## What you are asked to do
Line by line, copy the records below exactly and leave the pictures out.
(Input material begins)
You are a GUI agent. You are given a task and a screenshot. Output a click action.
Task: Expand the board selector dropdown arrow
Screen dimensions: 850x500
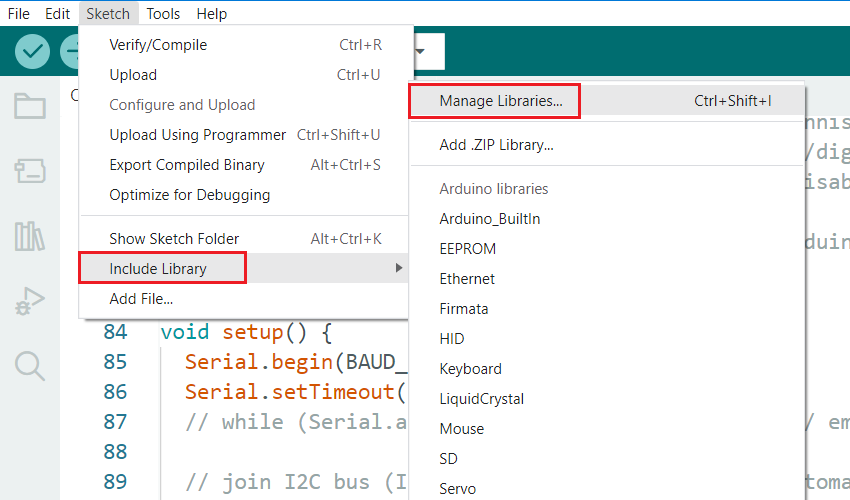[421, 51]

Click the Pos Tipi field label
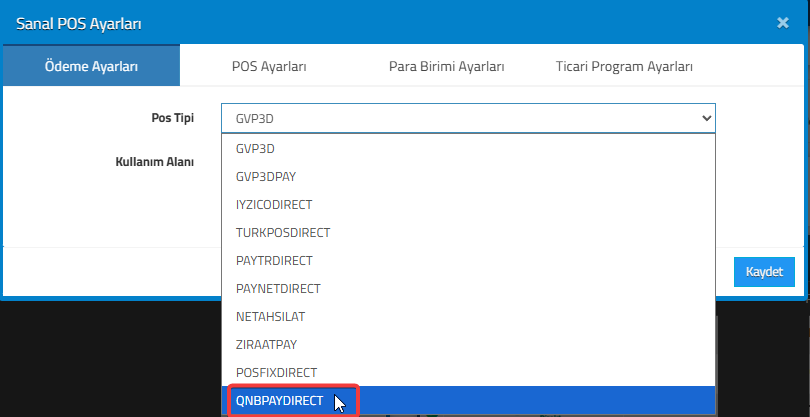point(165,117)
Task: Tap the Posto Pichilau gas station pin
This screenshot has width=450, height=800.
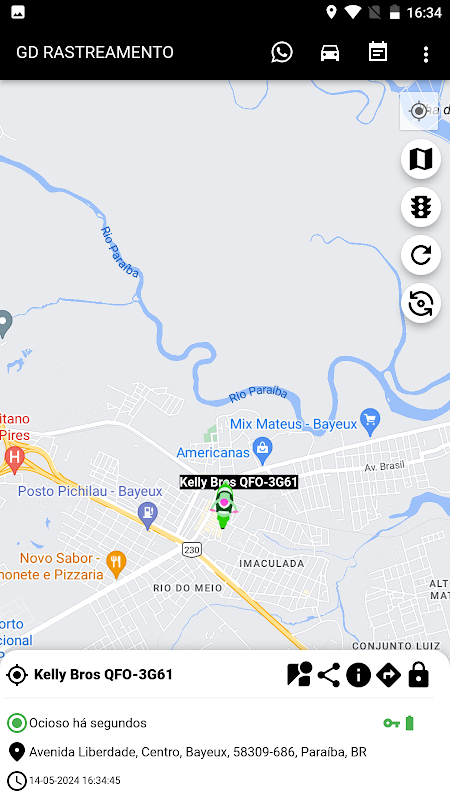Action: [x=148, y=516]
(Input material ends)
## Output for this task
You are a GUI agent. You are given a task and a screenshot. Output a click action.
Task: Expand the board selector dropdown arrow
Screen dimensions: 850x500
[421, 51]

Click the Pos Tipi field label
point(165,117)
Task: Tap the Posto Pichilau gas station pin
This screenshot has width=450, height=800.
Action: [x=148, y=516]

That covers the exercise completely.